Ray W. McKewon has served as our Executive Vice President, Secretary and a trustee since our formation in May 2004. Mr. McKewon also co-founded Accredited and has served as Accrediteds Executive Vice President, Secretary and a director since its formation in 1990. From 1980 to 1990, Mr. McKewon was a managing partner of the Enterprise Management Company, a venture capital firm that he founded. Mr. McKewon earned his Bachelor of Science degree in Mathematics and his Bachelor of Arts degree in English from the University of Oklahoma in 1970, and his Masters degree in Business Administration from Pepperdine University in 1975. Mr. McKewon has announced his retirement as Executive Vice President and Secretary of REIT effective as of July 15, 2005.
Richard T. Pratt, DBA has served as a trustee since July 2004. Dr. Pratt has also served as a director of Accredited since March 2003. Dr. Pratt is a member of the Audit Committee of the Board. Dr. Pratt is currently the Chairman of Richard T. Pratt Associates, a position he has held since 1992, at which he performs consulting activities. Dr. Pratt held the positions of Associate Professor and Professor of Finance at the David Eccles School of Business at the University of Utah from 1966 to 1997, when he retired. From 1991 to 1994, Dr. Pratt served as a Managing Director of the Financial Institutions Group of Merrill Lynch. From 1983 to 1991, Dr.

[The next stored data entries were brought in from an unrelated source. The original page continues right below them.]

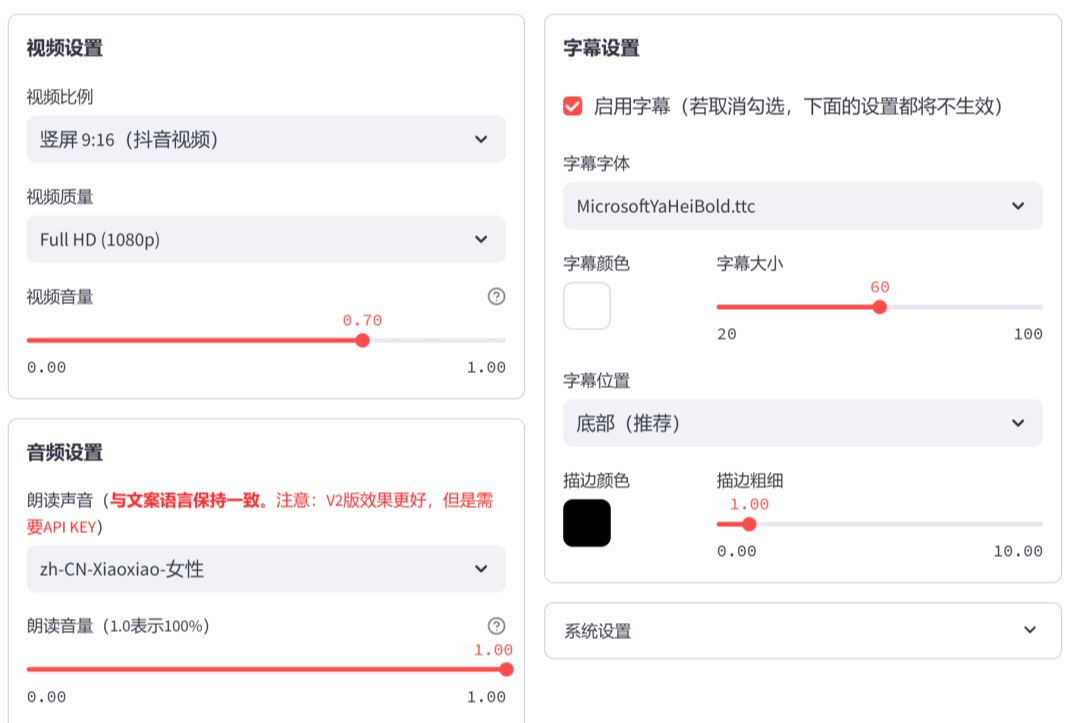Open the 视频质量 dropdown set to Full HD

tap(265, 239)
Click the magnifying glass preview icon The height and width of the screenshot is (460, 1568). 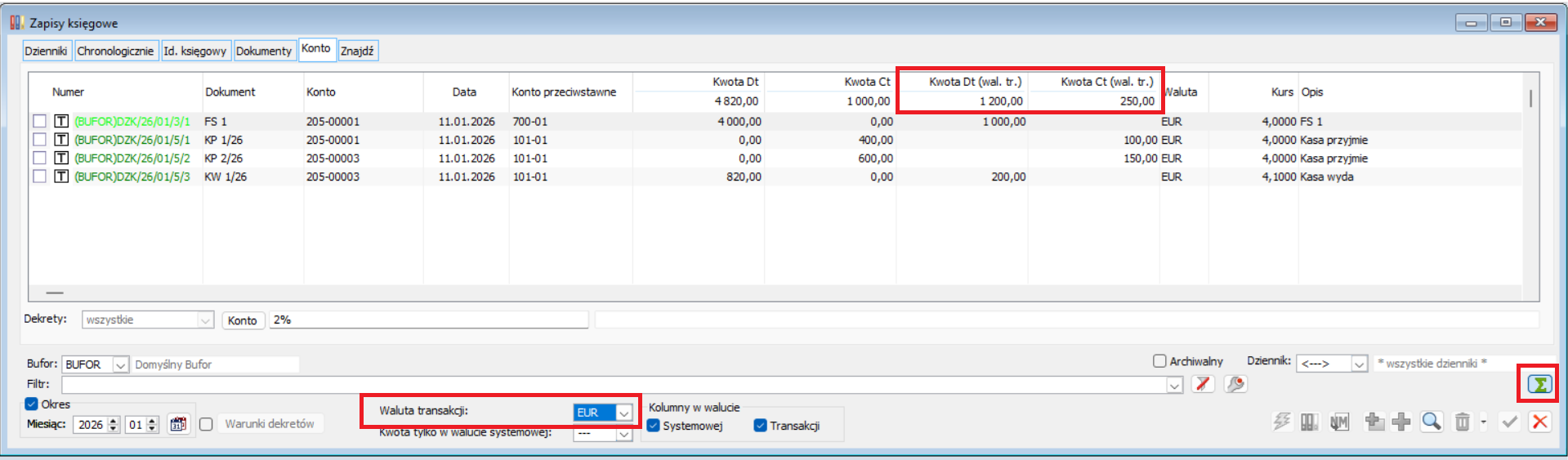(x=1431, y=422)
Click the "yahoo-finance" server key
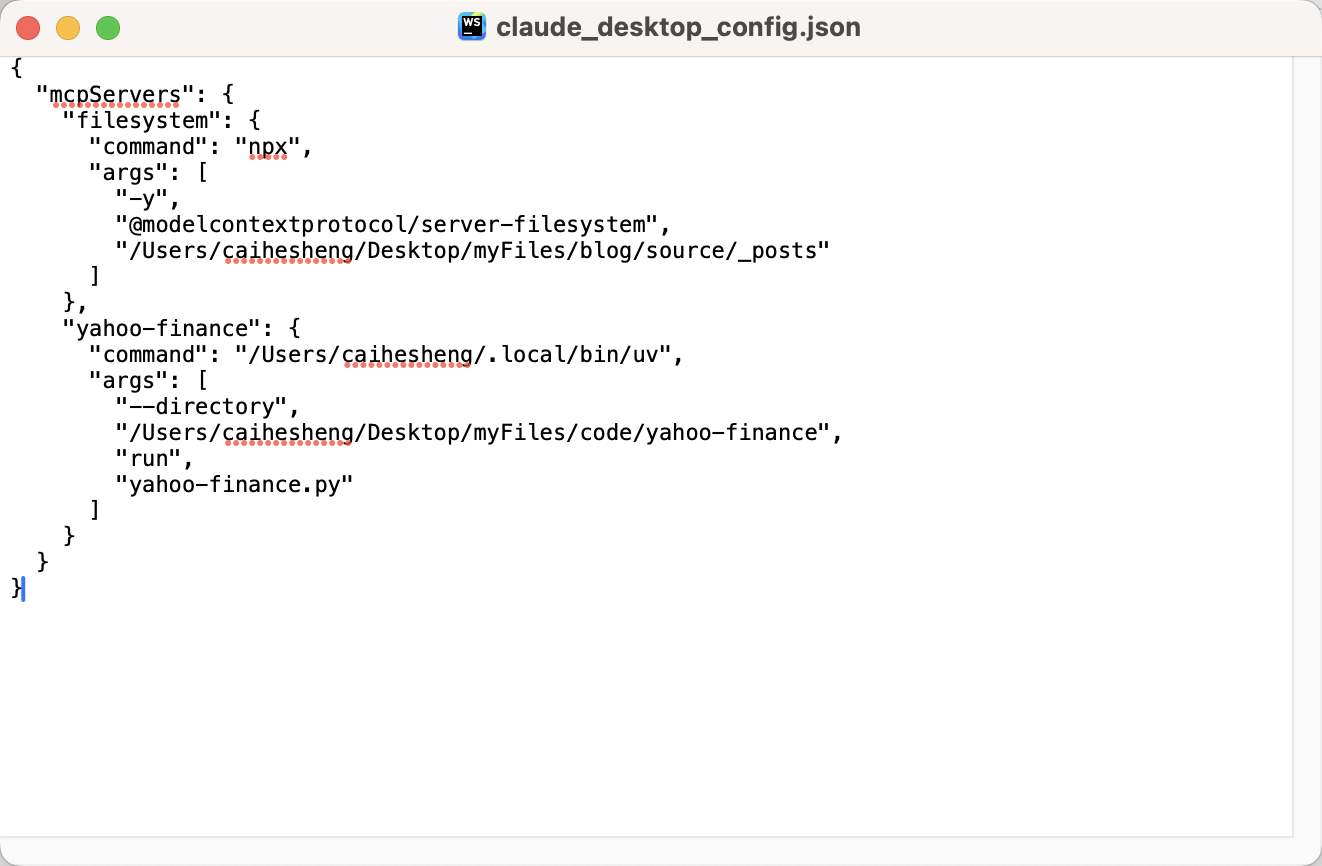1322x866 pixels. 166,329
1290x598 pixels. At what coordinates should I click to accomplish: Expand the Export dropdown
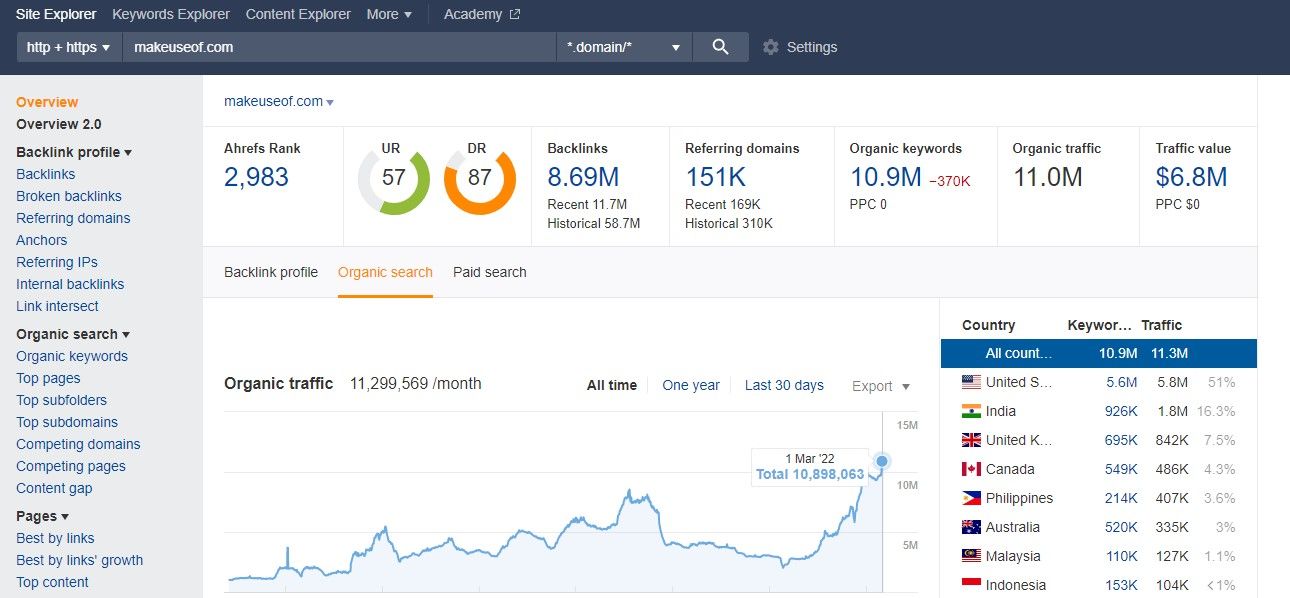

Pratt served as Chairman of Merrill Lynch Mortgage, Inc., a subsidiary of Merrill Lynch & Company. Dr. Pratt was Chairman of the Federal Home Loan Mortgage Corporation from 1981 to 1983, and served as Chairman of the Federal Savings and Loan Insurance Corporation during that time. Dr. Pratt was also the presidential appointee serving as Chairman of the Federal Home Loan Bank Board from 1981 to 1983. In addition, Dr. Pratt currently serves as a director of American Residential Investment Trust, Inc., a position he has held since 1997, and as a director of Celtic Bank, Salt Lake City, a position he has held since 2001. Dr. Pratt received his Bachelor of Science degree in Finance from the University of Utah in 1960, his Masters in Business Administration from the University of Utah in 1961, and his Doctor of Business Administration from Indiana University in 1966.
Independent Trustee Approval; Applicability of New York Stock Exchange Corporate Governance Rules
The Articles Supplementary establishing our Series A Perpetual Cumulative Preferred Shares require that, as long as any Series A Perpetual Cumulative Preferred Shares are outstanding, certain actions are required to be approved by a majority of our independent trustees (as defined in the Articles Supplementary). James H. Berglund, Gary M. Erickson, Bowers W. Espy, Jody A. Gunderson and Richard T. Pratt are our current independent trustees for this purpose. In order to be considered independent under the Articles Supplementary, a trustee must not be a current officer or employee of us or a current officer or employee of Accredited or of any affiliate of Accredited. The following actions are the only actions that require approval of a majority of the independent trustees under the Articles Supplementary:
| the issuance of additional preferred shares ranking on parity with our Series A Perpetual Cumulative Preferred Shares; |
| the redemption of any of our common shares; |
| any dissolution, liquidation or termination of the REIT prior to September 30, 2009; and |
| the determination to revoke the REITs real estate investment trust status. |
In accordance with New York Stock Exchange rules relating to issuers who list only preferred securities, we are not subject to many of the New York Stock Exchange corporate governance rules applicable to issuers having publicly traded common equity securities. Accredited, whose common stock is traded on the NASDAQ National Market, is subject to NASDAQs corporate governance standards. Notwithstanding that many of the New York Stock Exchange corporate governance rules are not applicable to us, we are required to maintain an audit committee that satisfies the requirements of Rule 10A-3 of the Securities Exchange Act of 1934, which among other things requires that audit committee members be independent (as defined in Rule 10A-3).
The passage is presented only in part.